**Stated exercise:** Copy the text of every record below word for word, omitting the pictures.
------------------------------------------------------------------------
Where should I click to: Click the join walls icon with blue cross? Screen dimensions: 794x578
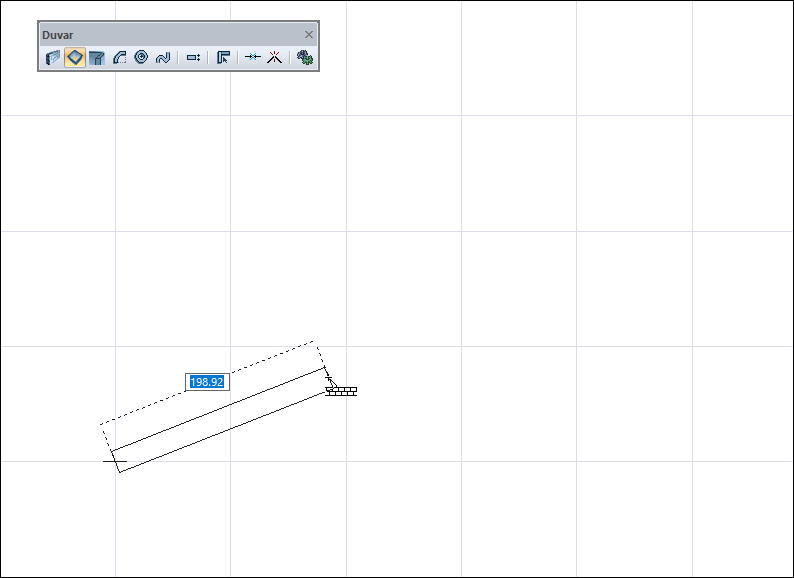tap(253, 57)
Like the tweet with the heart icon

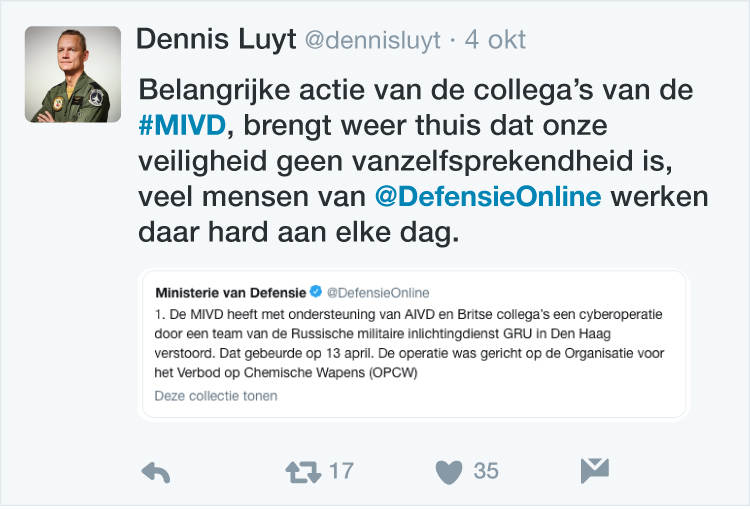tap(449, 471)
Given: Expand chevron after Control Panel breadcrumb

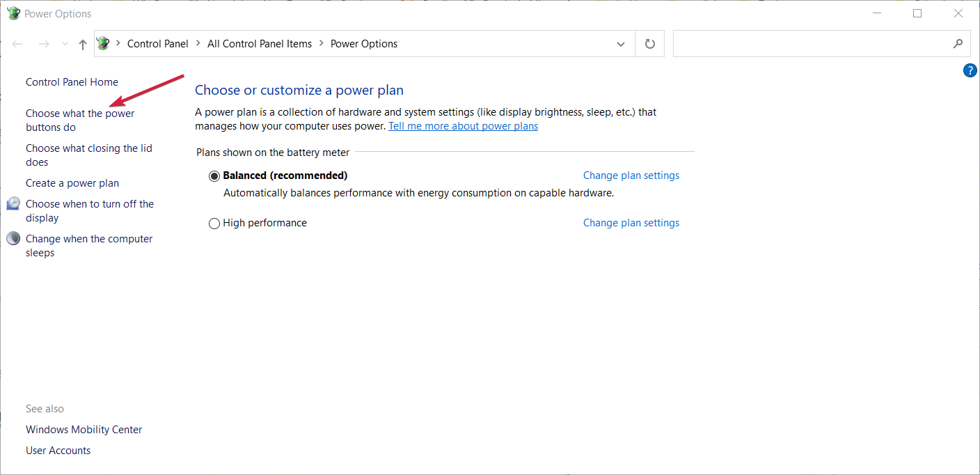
------------------------------------------------------------------------
**Task answer:**
Where should I click to: Click the join walls icon with blue cross? Screen dimensions: 794x578
tap(253, 57)
Like the tweet with the heart icon

tap(449, 471)
Given: Expand chevron after Control Panel breadcrumb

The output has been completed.